# THE PROBLEM:
What is needed here is an exact repetition of the records below, beginning at the line that has "Given: Open more" and stopping after the line that has "Click the payment".
(Beginning of RECORDS SHOWN)
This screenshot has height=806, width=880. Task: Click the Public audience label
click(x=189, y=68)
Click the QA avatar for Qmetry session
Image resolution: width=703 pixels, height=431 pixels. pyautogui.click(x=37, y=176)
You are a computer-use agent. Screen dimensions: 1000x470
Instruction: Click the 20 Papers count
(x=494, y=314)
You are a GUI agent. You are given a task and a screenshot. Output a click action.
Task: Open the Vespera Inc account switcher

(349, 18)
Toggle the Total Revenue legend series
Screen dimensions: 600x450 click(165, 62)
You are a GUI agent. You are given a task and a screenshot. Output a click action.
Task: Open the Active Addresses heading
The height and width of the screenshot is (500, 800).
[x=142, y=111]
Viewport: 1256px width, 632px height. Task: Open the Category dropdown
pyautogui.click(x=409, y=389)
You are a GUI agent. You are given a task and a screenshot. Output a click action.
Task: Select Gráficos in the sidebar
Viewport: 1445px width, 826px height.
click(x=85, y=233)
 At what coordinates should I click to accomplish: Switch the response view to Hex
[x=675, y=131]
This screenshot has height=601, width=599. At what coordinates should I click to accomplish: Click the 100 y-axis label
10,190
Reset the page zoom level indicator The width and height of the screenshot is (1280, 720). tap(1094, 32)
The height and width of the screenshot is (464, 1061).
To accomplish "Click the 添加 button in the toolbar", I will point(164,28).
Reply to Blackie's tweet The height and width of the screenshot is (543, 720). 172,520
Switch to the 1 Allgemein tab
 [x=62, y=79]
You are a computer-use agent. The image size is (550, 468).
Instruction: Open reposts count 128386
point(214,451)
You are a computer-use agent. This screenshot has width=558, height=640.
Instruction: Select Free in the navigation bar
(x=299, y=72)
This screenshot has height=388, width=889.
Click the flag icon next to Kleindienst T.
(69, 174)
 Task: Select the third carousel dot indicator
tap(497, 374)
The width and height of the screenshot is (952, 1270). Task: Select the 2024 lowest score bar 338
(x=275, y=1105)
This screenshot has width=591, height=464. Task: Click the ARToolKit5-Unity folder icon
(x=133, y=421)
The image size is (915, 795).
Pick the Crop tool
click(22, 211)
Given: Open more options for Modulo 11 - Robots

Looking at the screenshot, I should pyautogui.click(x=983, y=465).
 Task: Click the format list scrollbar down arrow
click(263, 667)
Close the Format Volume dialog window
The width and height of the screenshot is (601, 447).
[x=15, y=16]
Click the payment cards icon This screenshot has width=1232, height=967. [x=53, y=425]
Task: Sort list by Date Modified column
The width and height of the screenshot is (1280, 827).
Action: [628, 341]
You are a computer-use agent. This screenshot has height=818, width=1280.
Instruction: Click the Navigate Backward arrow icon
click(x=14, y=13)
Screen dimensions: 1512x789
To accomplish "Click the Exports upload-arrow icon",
(End of RECORDS SHOWN)
# ANSWER TO THE PROBLEM:
Given: Open more options for Modulo 11 - Robots

Looking at the screenshot, I should pyautogui.click(x=983, y=465).
 Task: Click the format list scrollbar down arrow
click(263, 667)
Close the Format Volume dialog window
The width and height of the screenshot is (601, 447).
[x=15, y=16]
Click the payment cards icon This screenshot has width=1232, height=967. [x=53, y=425]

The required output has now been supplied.